Avis #6 : Grand frère - Mahir Guven

Le fond du roman mérite à lui seul qu’on s’y intéresse. Au
moment où Azad prend la parole, cela fait trois ans que son petit frère est
parti en Syrie. Grand frère se
retrouve donc seul à devoir gérer l’absence de son frère, seul à soutenir son père et à se prendre la tête avec celui-ci au sujet de leurs emplois respectifs : le père, qui s’est dédié corps et âme à son taxi pendant toute sa vie, se sent trahi par son chauffeur UBER de fils. Un soir, Azad aperçoit son frère après que celui-ci est descendu d’un bus en provenance de Cologne et, quelques jours plus tard, Petit frère sonne à la
porte de Grand frère. Cette intrigue
permet à Mahir Guven d’aborder les thématiques de la famille, de l’absence (qui
est ici multiple : absence de la mère, décédée pendant l’enfance des deux
narrateurs ; absence du frère, parti pour un combat qui n’aurait pas dû
être le sien ; absence de repères pour les deux frères, qui semblent avoir
grandi avec l’impression de n’être jamais ni totalement Français, ni
entièrement Syriens aux yeux des autres), de la culpabilité et de l’incompréhension.
Toutes ces choses sont ici exprimées avec un sens de la
formule non dénué d’humour qui renforce la précision avec laquelle sont
construits les personnages. La confrontation des deux points de vue permise par
la narration prise en charge tour à tour par Grand et Petit frères
enrichit le propos en nous proposant une vision de la jeunesse issue de l’immigration
qui ne penche ni du côté de la « victimisation », ni de celui de l’idéalisation.

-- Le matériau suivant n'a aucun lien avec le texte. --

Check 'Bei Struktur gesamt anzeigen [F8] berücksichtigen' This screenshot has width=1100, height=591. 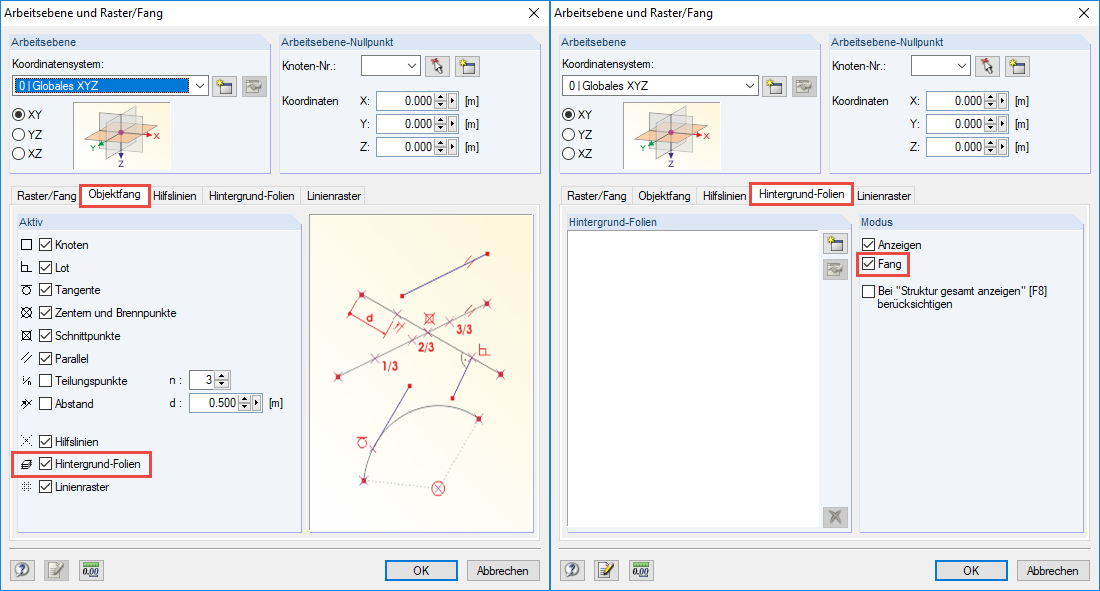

Les portraits dressés par l’auteur sont justes, en ce sens qu’ils sont d’une
vraisemblance aiguë et qu’ils rendent en même temps justice à toute une
génération de Français.e.s.
Mais ce qui m’a le plus réjoui dans ce roman, c’est le
travail de la langue effectué par Mahir Guven. Le ton est donné dès les
premières lignes, on a affaire à des narrateurs au parler vrai. Pas question
ici d’un texte rédigé dans une langue figée, le français des protagonistes est
actuel et métissé, plus vivant que jamais. L’auteur prouve que la langue française
de la jeunesse actuelle, celle que l’on entend habituellement dans la rue, les
programmes de télé-réalité et la musique urbaine, n’est pas une langue
galvaudée mais bel et bien une langue littéraire, assurément belle et précise,
ainsi que vectrice d’émotions.
Grand frère est un
livre à mettre entre toutes les mains : celles de celles et ceux qui
pensent que la littérature est forcément ennuyeuse, de celles et ceux qui
aiment la belle littérature et – surtout ? – de celles et ceux qui s’insurgent
à chaque présentation des mots faisant leur entrée dans les nouvelles éditions
des dictionnaires.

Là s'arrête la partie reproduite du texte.